Vi fu un altro imbarazzante silenzio, poi l’uovo disse, molto rapidamente: — Oh, signori Flaxman e Cullingham è un onore, un onore grandissimo quello che voi proponete, ma è troppo grande per noi. Non siamo più in contatto con la realtà da troppo tempo per poter dire alle vostre menti incarnate come trovare svago, o per presumere di potervi fornire tale svago. Noi trenta menti disincarnate abbiamo la nostra modesta esistenza in comune, le nostre piccole preoccupazioni e i nostri hobby. Fra parentesi, in questo parlo anche a nome dei miei ventinove fratelli e sorelle… negli ultimi settantacinque anni non abbiamo mai avuto disaccordi su problemi del genere. Quindi io devo ringraziarvi cortesemente, signori Flaxman e Cullingham, oh, molto, molto cortesemente, ma la risposta è no. No, no, no, no, no.
Poiché la voce era inflessibilmente monotona, era impossibile decidere se quell’umiltà fosse autentica o sarcastica o l’una e l’altra cosa insieme. Tuttavia, la loquacità dell’uovo pose fine alla crisi di timidezza di Flaxman, che si unì al socio nel bombardare l’uovo con solida logica, assicurazioni, suppliche, considerazioni e simili, mentre persino Zane Gort interveniva ogni tanto con ben formulati incoraggiamenti.
Gaspard, che non diceva niente e stava scivolando dubbioso verso la signorina Bishop, sussurrò al robot, nel passare: — Benone, Zane. Avrei pensato che avresti giudicato Ruggine strano… nonrobotico, come diresti tu. Dopo tutto è una macchina pensante immobile. Come un mulino-a-parole.
Il robot rifletté.
— No — sussurrò di rimando. — È troppo piccolo per darmi quell’impressione. È troppo… rrrrrr… mielato come diresti tu. Inoltre, è dotato di coscienza, mentre i mulini-a-parole non lo sono mai stati. No, non è nonrobotico e nemmeno inrobotico, è arobotico, ecco. È un essere umano come te. In scatola, naturalmente, ma questo non fa molta differenza. Anche tu sei chiuso in una scatola di pelle.
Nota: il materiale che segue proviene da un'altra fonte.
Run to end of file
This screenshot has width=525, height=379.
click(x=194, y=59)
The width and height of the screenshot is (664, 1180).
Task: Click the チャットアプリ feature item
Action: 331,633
— Sì, ma la mia ha i buchi per gli occhi — osservò Gaspard.
— Li ha anche Ruggine.
Flaxman li fulminò con un’occhiata e si portò un dito alle labbra.
Nel frattempo, Cullingham aveva osservato ancora una volta come i cervelli non avrebbero dovuto preoccuparsi della natura generale dello svago che avrebbero dovuto fornire agli umani, poiché lui stesso, nella sua qualità di direttore editoriale, si sarebbe addossato la completa responsabilità; mentre, intanto, Flaxman si diffondeva, con toni disgustosamente lusinghieri, sulla meravigliosa saggezza che i cervelli dovevano avere accumulato negli eoni (disse proprio così) e sull’opportunità di riversarne una parte (sotto forma di storie succose e cariche di azione) su di un Sistema Solare popolato di terrestri dalla vita breve e dal corpo fragile. Ogni tanto Ruggine difendeva le proprie posizioni, esitando e vacillando un po’, ma senza cedere veramente terreno.
Nel suo lento spostamento verso la signorina Bishop, Gaspard passò oltre Joe la Guardia che, dopo aver raccolto un po’ di schiuma sulla punta d’una matita, vi stava avvolgendo intorno un pezzo di carta, perché non si attaccasse al fondo della pattumiera.
Gaspard pensò che Flaxman e Cullingham non erano affatto i cocciuti, abili uomini d’affari che fingevano di essere. Piuttosto, con quel loro piano fantastico di indurre i cervelli in scatola, vecchi di duecento anni, a scrivere eccitanti vicende romantiche per i moderni, erano folli sognatori che costruivano castelli di sabbia così alti da raggiungere la luna.
Ma, si chiese Gaspard, se gli editori potevano essere dei sognatori, che sognatori erano stati, un tempo, gli scrittori? Era un pensiero che dava le vertigini, come scoprire che il proprio bisnonno era stato Jack lo Squartatore.